BEIJING — China’s gasoline and diesel exports to North Korea and iron ore imports from the isolated nation fell in August as trade continued to slow after the United Nations’ latest sanctions, customs data showed on Tuesday.
The release comes after data on Saturday showed China’s trade with North Korea jumped in August even after the U.N. sanctions, mainly driven by a rise in imports.
The data also showed China imported 1.6 million tonnes of coal from North Korea, the first since February when Beijing banned purchases of the fuel from its northern neighbor.
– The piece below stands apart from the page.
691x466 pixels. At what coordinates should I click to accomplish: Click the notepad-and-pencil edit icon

It was not immediately clear why the data showed shipments had resumed. A customs official said she would investigate the matter.
Last month, the U.N. Security Council unanimously imposed new sanctions on North Korea targeting its exports of coal, iron ore, lead, lead ore and seafood. The sanctions took effect this month, but China enforced the new measures from Aug. 15.
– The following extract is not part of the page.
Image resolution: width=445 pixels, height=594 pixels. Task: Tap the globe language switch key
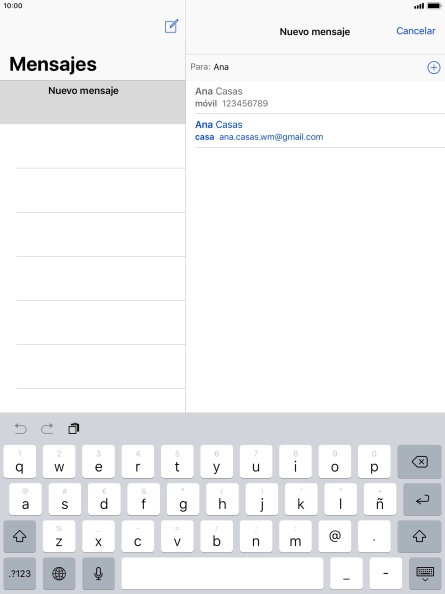point(59,574)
China’s diesel exports to North Korea were 170 tonnes, compared with zero tonnes in August last year and gasoline shipments were 180 tonnes, down 96.3 percent from a year ago.
China announced last Saturday that it will limit oil exports to North Korea under U.N. sanctions over its nuclear and missile development, further reducing support from Pyongyang’s last major trading partner, energy supplier and diplomatically.
‘Situation on Korean Peninsula Very Dangerous’
The situation on the Korean peninsula is at a very dangerous stage, Chinese Foreign Minister Wang Yi told counterparts from the BRICS group of nations, China’s Foreign Ministry said on Tuesday.
The urgent task is to prevent North Korea‘s nuclear and missile programs progressing and to avoid a further escalation in tensions and to especially prevent resorting to arms, Wang said, speaking in New York on the sidelines of a United Nations meeting.
Meanwhile, North Korea has boosted defenses on its east coast, a SouthKorean lawmaker said on Tuesday, after the North said U.S. President Donald Trump had declared war and that it would shoot down U.S. bombers flying near the peninsula.
South Korean lawmaker Lee Cheol-uoo, briefed by the country’s spy agency, said the reclusive North was in fact bolstering its defenses by moving aircraft to its east coast and taking other measures after U.S. bombers flew close to the Korean peninsula at the weekend.
Lee said the United States appeared to have disclosed the flight route of the bombers intentionally because North Korea seemed to be unaware.